• Excerpted text:
+--

Transit group counters draft EIS
By: Matthew Kirdahy , Staff Writer
South Brunswick Post, 05/13/2004
Issues own rebuttal report
The Tri-State Transportation Campaign
is challenging the need for Route 92.
It says a traffic study included in
the Army Corps of Engineers' draft Environmental Impact Statement still
does not show a need for Route 92.
The 6.7-mile toll road would connect Route 1 at Ridge Road in South
Brunswick with the Turnpike at Exit 8A. The Turnpike Authority, along
with proponents of the highway, say the proposed road would alleviate
traffic problems on the roads called local and secondary east-west
roads in the study. These roads include Route 571, Cranbury Neck
Road/Route 615, Route 614/Plainsboro Road, Scudders Mill Road/Dey Road
and Route 522/Ridge Road.
The Army Corps released its draft EIS April 21. The study looked at
traffic and environmental impacts the road would have. According to the
EIS, Route 92 will take traffic off local and secondary east-west
connector roads. The report shows
that the highway would improve wait time at four township
intersections, and have no effect on 10 intersection. The Corps
will host a public hearing on the draft EIS May 20 at the Raddisson on
Route 1 in South Brunswick.

+--

• Recorded information:
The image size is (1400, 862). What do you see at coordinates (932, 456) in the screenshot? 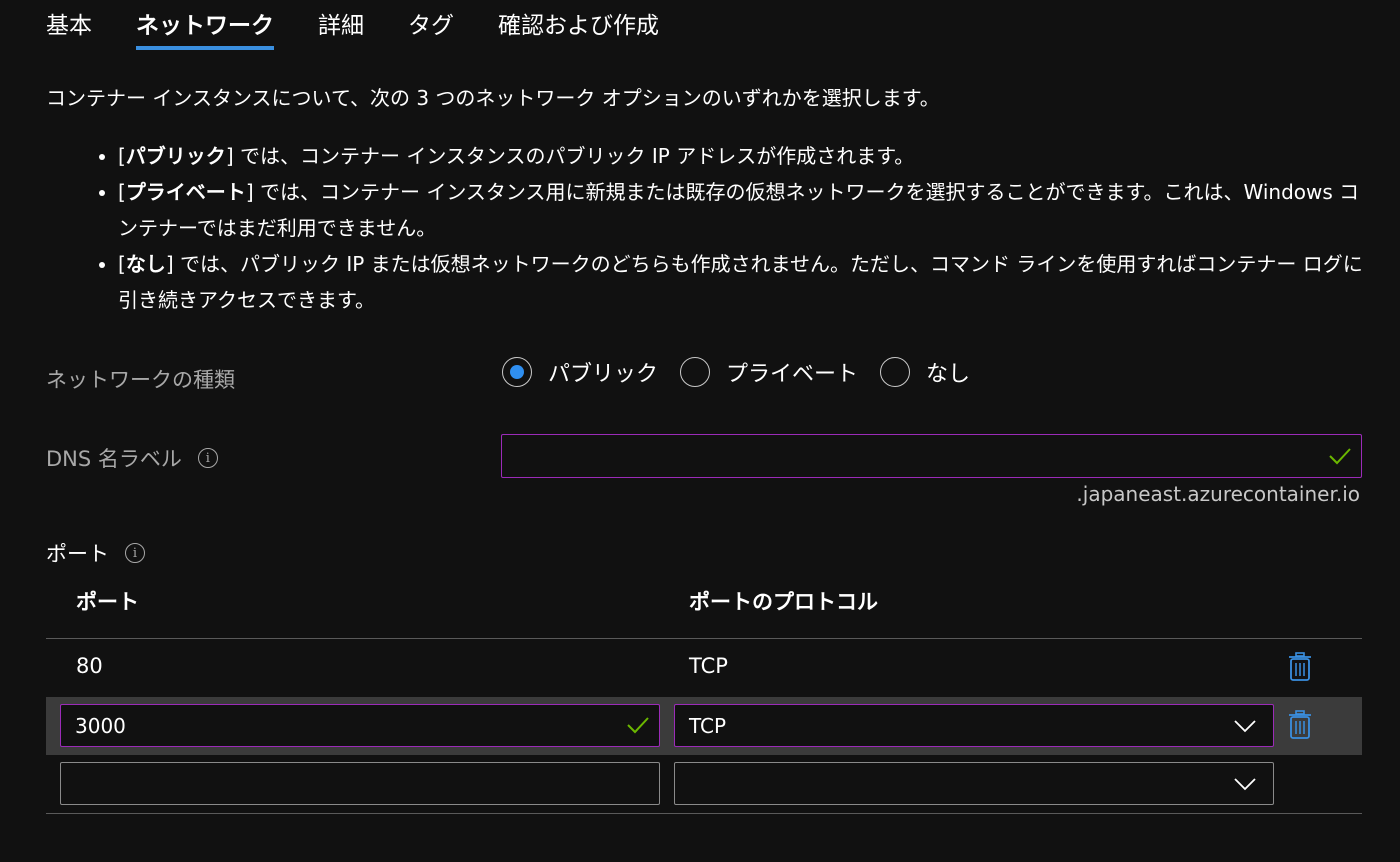
I see `dns-name-input` at bounding box center [932, 456].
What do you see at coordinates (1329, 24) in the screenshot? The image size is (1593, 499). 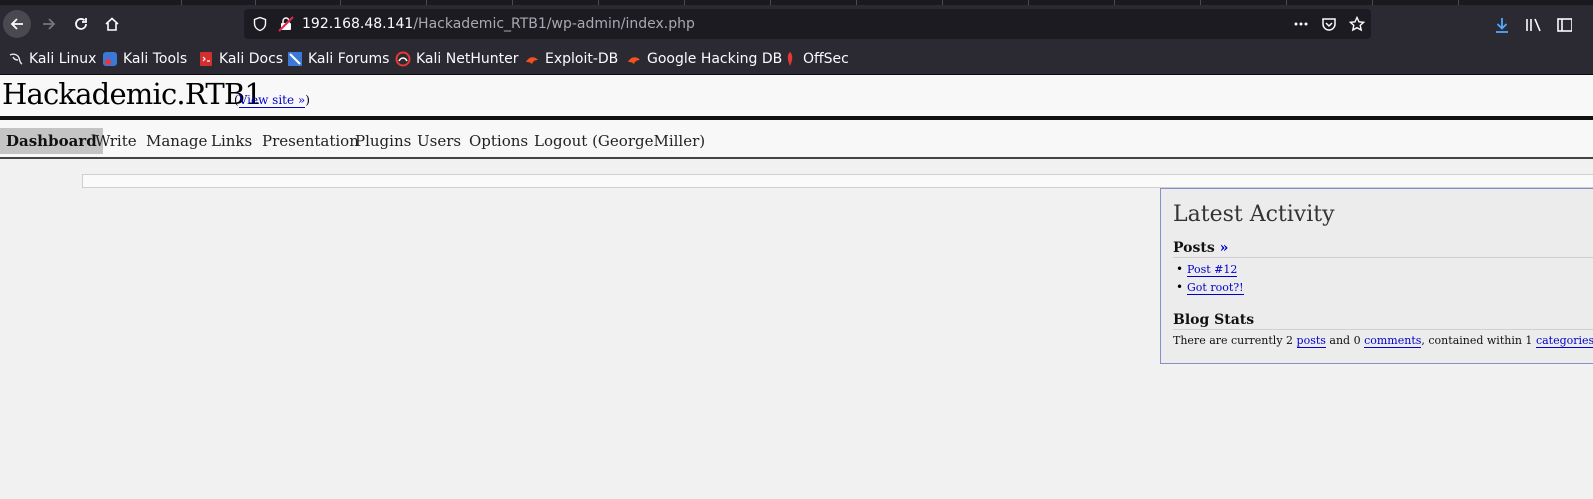 I see `pocket-icon` at bounding box center [1329, 24].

+--

• Action item: Update the Route 92 article from "It says a traffic" to "Route 522/Ridge Road.", inclusive, and give that passage again with "toll road" changed to "expressway". Rely solely on the Route 92 article for what comes next.

• Finished exercise:
It says a traffic study included in
the Army Corps of Engineers' draft Environmental Impact Statement still
does not show a need for Route 92.
The 6.7-mile expressway would connect Route 1 at Ridge Road in South
Brunswick with the Turnpike at Exit 8A. The Turnpike Authority, along
with proponents of the highway, say the proposed road would alleviate
traffic problems on the roads called local and secondary east-west
roads in the study. These roads include Route 571, Cranbury Neck
Road/Route 615, Route 614/Plainsboro Road, Scudders Mill Road/Dey Road
and Route 522/Ridge Road.